In the study reported here, we exposed participants to stem + suffix forms that were consistent with a vowel harmony or vowel disharmony pattern (depending on condition). Participants were trained on forms with only one suffix, but in the test phase we crucially required them to extrapolate (without additional training) to forms with two suffixes, allowing us to gauge whether they had actually learned a general vowel harmony/disharmony pattern as in (1). To preview the results, we found that participants exposed to vowel harmony overwhelmingly inferred a pattern consistent with general vowel harmony. Participants exposed to disharmony, on the other hand, did not infer a general disharmony pattern. Our results strongly suggest that vowel harmony has a preferential status in learning compared to vowel disharmony, despite the formal similarity between the two patterns.

2 Experiment

We conducted an artificial language learning experiment using the “poverty-of-the-stimulus” paradigm (Wilson 2006). In this paradigm, participants are trained on ambiguous input and then tested on disambiguating cases to see which pattern they have inferred. This paradigm has been used extensively to test for learning biases, in phonology (e.g., Finley and Badecker 2008, Kimper 2016, White 2014, White et al. 2018, Wilson 2006), syntax (e.g., Culbertson and Adger 2014, Martin, Abels, et al. 2019, Martin, Ratitamkul, et al. 2019), and semantics (Maldonado and Culbertson 2019). In our experiment, participants were trained on either a vowel harmony pattern (backness harmony) or a vowel disharmony pattern. Crucially, participants were only exposed to cases of stems with one suffix during training. In the harmony condition, participants encountered harmonic stems with a harmonic suffix (e.g., peti-be or peti-fi). In the disharmony condition, participants were trained on disharmonic stems and a suffix disharmonic with the final stem vowel (e.g., petu-be or petu-fi). In the test phase, participants were required to apply both suffixes at once, a situation they had never encountered before. Our methodology and analysis plan were preregistered on the OSF platform (https://osf.io/emnqg) before data were collected.

2.1 Method

2.1.1 Participants

We recruited a total of 272 participants through Amazon’s Mechanical Turk platform, requiring them to be “master workers” who were based in the United States, were above the age of 18, and spoke English at home growing up. Participants were randomly assigned to one of the two conditions (harmony or disharmony). Participants who started the experiment more than once (e.g., by refreshing the page) were excluded (N = 68).

To ensure data quality, we included two important attention checks. First, near the end of the instructions, participants were told that the following page would ask for their Mechanical Turk ID, but that they should write “I understand” in the box instead. Second, we included four attention-check trials during the experiment itself (described in section 2.1.3). Participants who failed to enter “I understand” (N = 59) or who failed more than one attention trial (N = 21) were excluded and replaced. Participants were also excluded if they had participated in a pilot version of the experiment (N = 4).

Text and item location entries
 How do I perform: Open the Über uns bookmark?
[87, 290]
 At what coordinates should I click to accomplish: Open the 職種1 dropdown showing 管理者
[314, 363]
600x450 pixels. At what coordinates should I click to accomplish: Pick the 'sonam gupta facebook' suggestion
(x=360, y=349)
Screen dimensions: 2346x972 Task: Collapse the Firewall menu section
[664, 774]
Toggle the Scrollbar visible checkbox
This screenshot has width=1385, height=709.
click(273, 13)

*Problem details:*
Using the vowel harmony study text, answer these:
(a) How many participants were recruited through Mechanical Turk in total?
(b) What were participants told to type in the box instead of their Mechanical Turk ID?
(c) On what platform were the methodology and analysis plan preregistered?

*Answer to this exercise:*
(a) 272
(b) "I understand"
(c) The OSF platform